Nuclear advocates claim that since the fission reaction inside the nuclear reactor and its
generating of electricity releases no GHGs, nuclear power is a viable option for
combating global warming. However, other considerations must be taken into account.
First, although the process of actually generating electricity from fission does not
release GHGs, as mentioned above the life-cycle of nuclear power does create substantial
amounts of CO2 releases. The uranium must be found, mined, milled, enriched, and
shipped to the reactor, each step requiring inputs of energy that would currently be
carbon-based. The construction of the reactor requires energy inputs, as does its
operation and maintenance and its eventual decommissioning. Finally, the nuclear waste
must be handled and disposed of, again requiring the expenditure of energy. There are a
number of unknown variables, including the true energy cost of handling the nuclear
waste since it has since never been done and any process would take a long time, but
estimates of the total energy costs have been made. Under various assumptions, the
actual net energy gained from a nuclear reactor over its lifetime is limited to negative,
meaning if it is assumed that most energy would be carbon-based, the capability of a
nuclear reactor to limit the release of GHGs is quite limited.

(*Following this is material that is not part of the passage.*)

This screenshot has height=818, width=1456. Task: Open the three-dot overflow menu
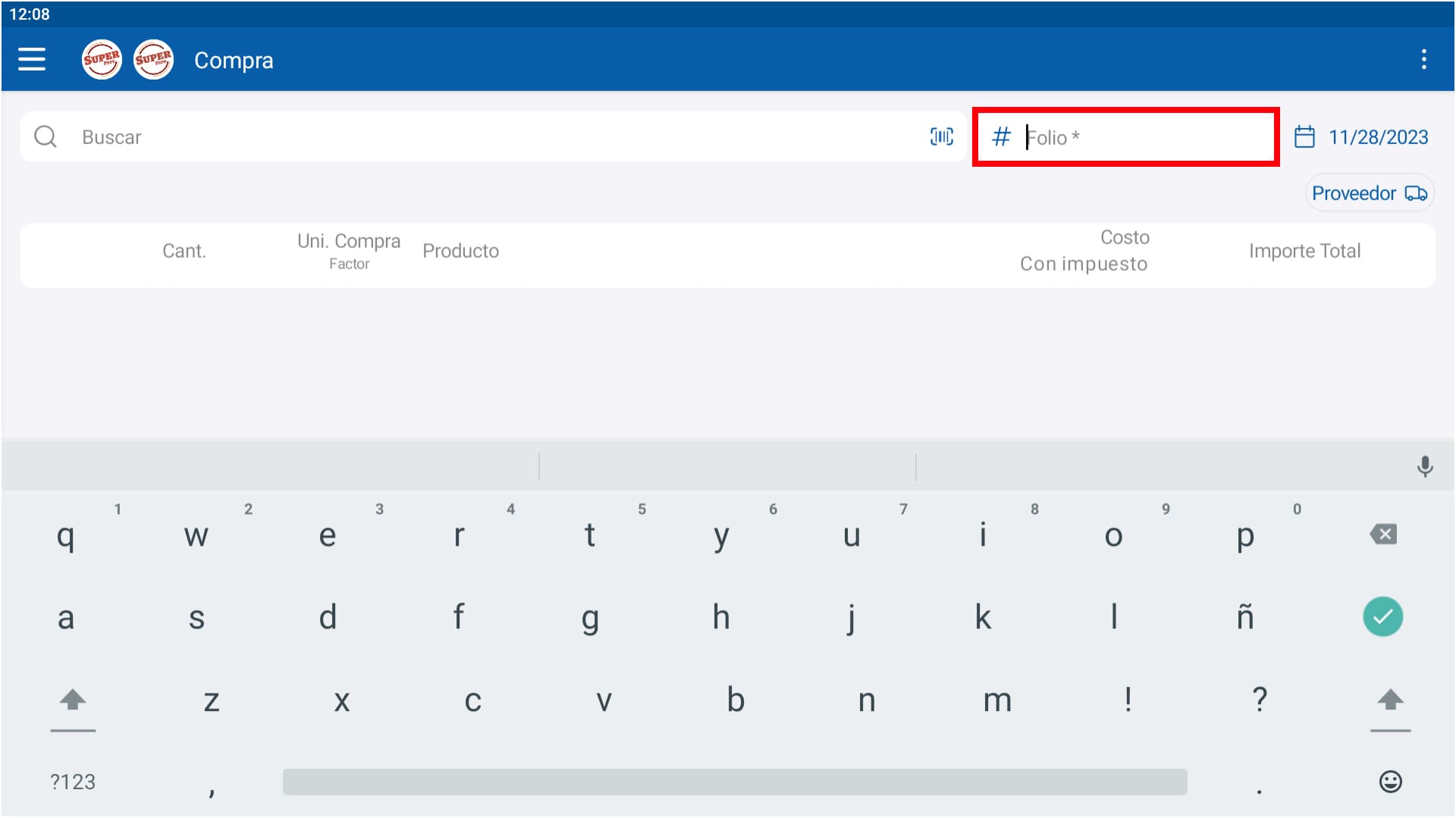click(1423, 59)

The timing of energy expenditures and gains over the lifetime of a nuclear reactor
is also critical. The Stern Review on the Economics of Climate Change, a 2007 report for
the UK government, states that “what we do in the next 10 to 20 years [with respect to
CO2 reduction] can have a profound effect on the climate in the second half of this
57
century and in the next” (Stern, 2007). As well, recent reports by the Intergovernmental
Panel on Climate Change stress that action to curtail global warming must being
immediately (IPCC, 2007). Expanding the nuclear industry in order to fight global
warming is thus contradictory, as the average construction time of a nuclear reactor is ten
years. This means that carbon dioxide will continue to be released during those ten years,
while the benefits from that capital expenditure would not be realized until 2017 if
construction began today. On a global scale, a nuclear renaissance to fight global
warming would thus serve to initially aggravate the problem, in order to realize limited
benefits in the long term. Figure 9 below, serves to illustrate this trait of nuclear energy.
Figure 9. Energy costs and gains of nuclear energy (Storm van Leewen, 2006a)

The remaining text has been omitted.